(Dataset entries)
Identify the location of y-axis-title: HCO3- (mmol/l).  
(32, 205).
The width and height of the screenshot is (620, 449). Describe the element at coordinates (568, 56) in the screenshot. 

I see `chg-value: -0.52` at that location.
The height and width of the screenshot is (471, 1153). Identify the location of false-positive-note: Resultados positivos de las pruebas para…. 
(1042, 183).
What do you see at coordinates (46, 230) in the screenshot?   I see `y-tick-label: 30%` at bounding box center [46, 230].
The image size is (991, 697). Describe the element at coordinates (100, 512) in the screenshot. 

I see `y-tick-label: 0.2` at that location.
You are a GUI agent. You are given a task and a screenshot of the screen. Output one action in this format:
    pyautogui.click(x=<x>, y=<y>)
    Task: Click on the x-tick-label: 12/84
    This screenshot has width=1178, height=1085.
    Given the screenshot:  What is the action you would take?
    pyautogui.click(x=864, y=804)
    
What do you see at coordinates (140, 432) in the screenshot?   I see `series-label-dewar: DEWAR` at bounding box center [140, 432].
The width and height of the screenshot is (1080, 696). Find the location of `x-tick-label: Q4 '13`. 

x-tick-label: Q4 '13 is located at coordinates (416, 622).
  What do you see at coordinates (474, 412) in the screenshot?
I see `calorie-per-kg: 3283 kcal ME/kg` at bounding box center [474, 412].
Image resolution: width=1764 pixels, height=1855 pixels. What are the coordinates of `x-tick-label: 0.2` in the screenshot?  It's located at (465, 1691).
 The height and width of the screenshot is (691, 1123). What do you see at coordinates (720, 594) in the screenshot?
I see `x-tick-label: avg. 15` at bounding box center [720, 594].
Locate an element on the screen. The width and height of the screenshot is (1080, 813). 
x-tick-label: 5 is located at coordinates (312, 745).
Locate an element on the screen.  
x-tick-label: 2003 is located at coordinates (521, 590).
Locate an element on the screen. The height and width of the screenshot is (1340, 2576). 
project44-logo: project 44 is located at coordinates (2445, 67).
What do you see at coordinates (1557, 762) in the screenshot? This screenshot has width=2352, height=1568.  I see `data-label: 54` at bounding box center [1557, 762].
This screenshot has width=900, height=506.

- [Description of the task]: Rewrite everything from the line containing "Locate an element on the screen. The width" down to the last line of the items above as a numbered list, leaving out any blank lines.

- [Exercise solution]:
1. Locate an element on the screen. The width and height of the screenshot is (1080, 813). 
2. x-tick-label: 5 is located at coordinates (312, 745).
3. Locate an element on the screen.  
4. x-tick-label: 2003 is located at coordinates (521, 590).
5. Locate an element on the screen. The height and width of the screenshot is (1340, 2576). 
6. project44-logo: project 44 is located at coordinates (2445, 67).
7. What do you see at coordinates (1557, 762) in the screenshot? This screenshot has width=2352, height=1568.  I see `data-label: 54` at bounding box center [1557, 762].
8. This screenshot has width=900, height=506.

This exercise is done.